Sec-Purpose: prefetch
Directives
The allowed tokens are:
prefetch
-
The purpose is to prefetch a resource that may be needed in a probable future navigation.
Examples
A prefetch request
Consider the case where a browser loads a file with a <link>
element that has the attribute rel="prefetch"
and an href
attribute containing the address of an image file.
The resulting fetch()
should result in an HTTP request where Sec-Purpose: prefetch
, Sec-Fetch-Dest: empty
, and an Accept
value that is the same as the browser uses for page navigation.

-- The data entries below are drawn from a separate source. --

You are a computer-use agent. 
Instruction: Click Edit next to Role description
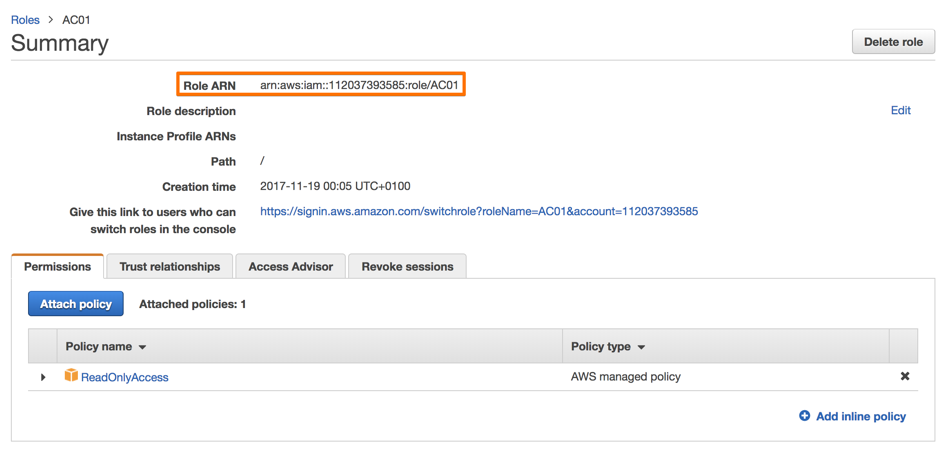pos(900,111)
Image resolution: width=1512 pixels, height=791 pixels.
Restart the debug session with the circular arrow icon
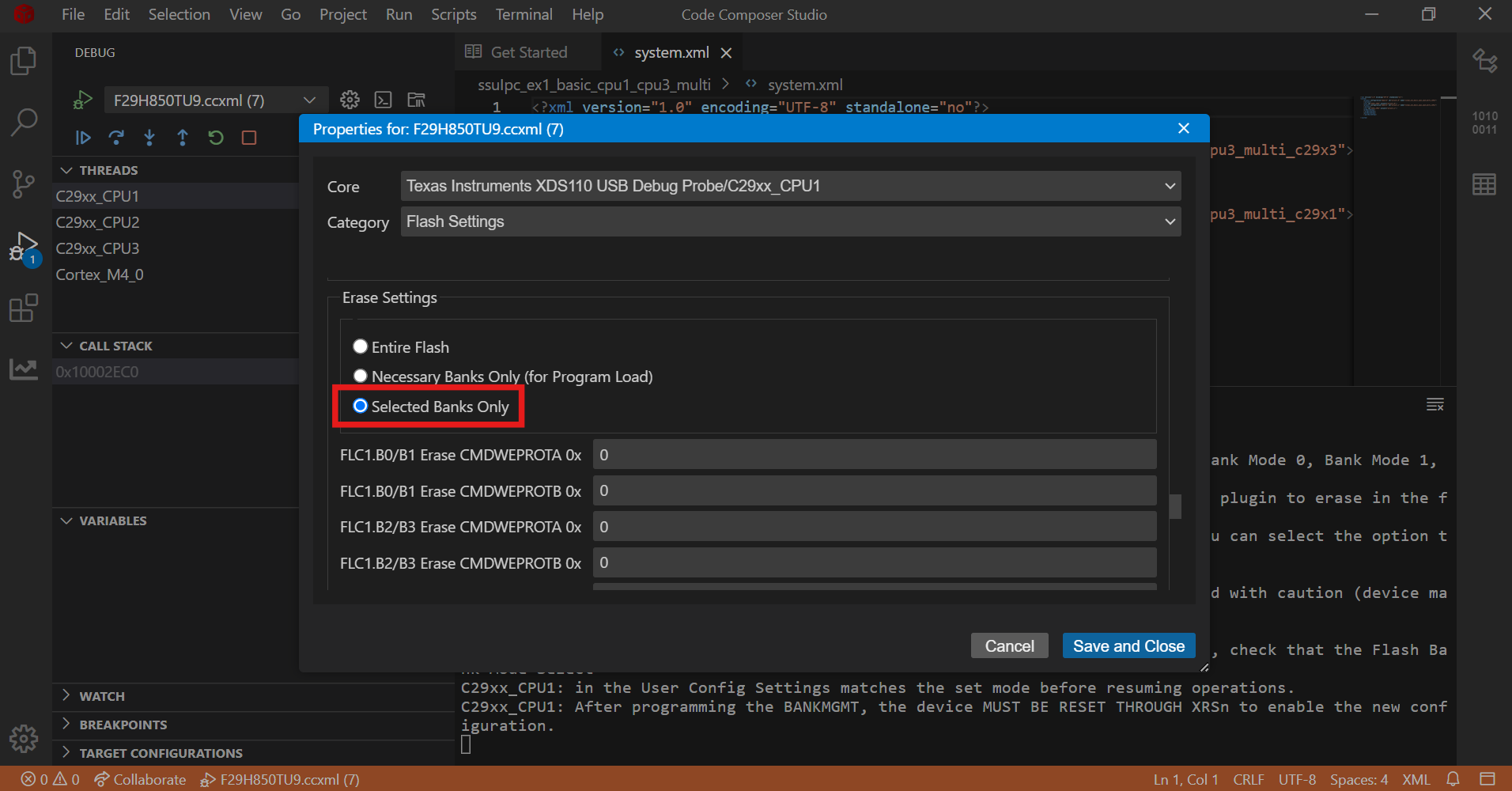pos(215,137)

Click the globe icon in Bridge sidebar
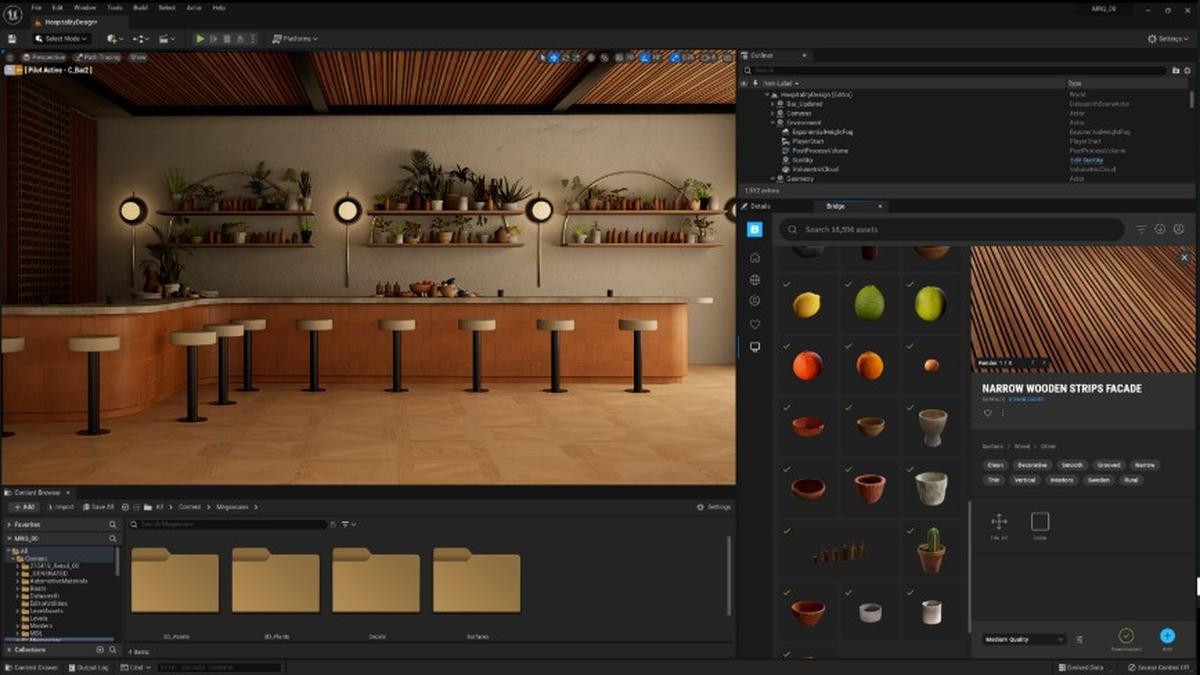coord(755,280)
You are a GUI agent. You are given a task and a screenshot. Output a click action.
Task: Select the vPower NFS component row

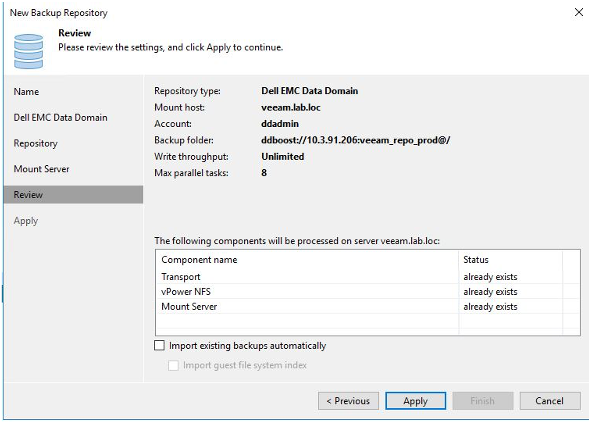367,292
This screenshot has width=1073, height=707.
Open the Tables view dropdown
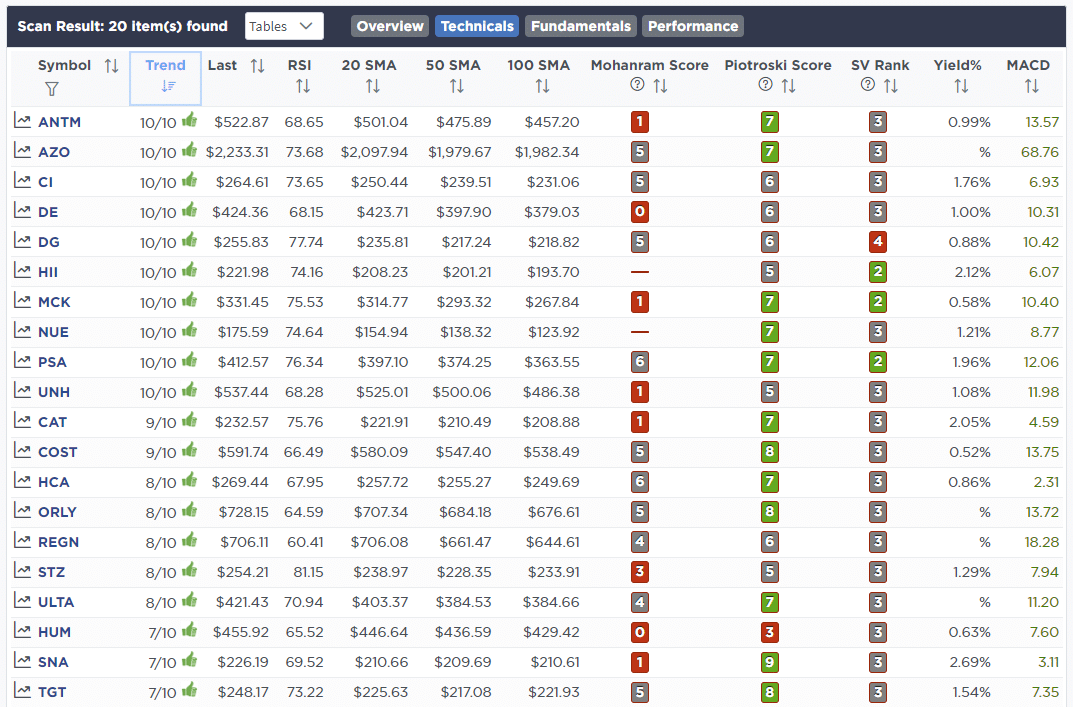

An example of such a header (on Firefox) is given below:
GET /images/some_image.png HTTP/1.1
Host: example.com
User-Agent: Mozilla/5.0 (Windows NT 10.0; Win64; x64; rv:109.0) Gecko/20100101 Firefox/116.0
Accept: text/html,application/xhtml+xml,application/xml;q=0.9,image/avif,image/webp,*/*;q=0.8
Accept-Language: en-US,en;q=0.5
Accept-Encoding: gzip, deflate, br
Sec-Purpose: prefetch
Connection: keep-alive
Sec-Fetch-Dest: empty
Sec-Fetch-Mode: no-cors
Sec-Fetch-Site: same-origin
Pragma: no-cache
Cache-Control: no-cache
Note:
At time of writing Firefox incorrectly sets the Accept
header as Accept: */*
for prefetches.
The example has been modified to show what the Accept
value should be.
This issue can be tracked in Firefox bug 1836334.
Specifications
Specification |
---|
Prefetch # sec-purpose-header |
Browser compatibility
BCD tables only load in the browser
See also
Sec-Fetch-User
fetch metadata request headers- Prefetch (Glossary)
rel="prefetch"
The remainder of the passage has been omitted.